What you will do >> Retype the full set of records. Keep every character identical.

(Pixel coordinate grounding data)
* * *

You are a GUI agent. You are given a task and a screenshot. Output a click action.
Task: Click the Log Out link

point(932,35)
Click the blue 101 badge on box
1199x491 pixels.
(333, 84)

* * *

Your response >>
You are a GUI agent. You are given a task and a screenshot. Output a click action.
Task: Click the Log Out link

point(932,35)
Click the blue 101 badge on box
1199x491 pixels.
(333, 84)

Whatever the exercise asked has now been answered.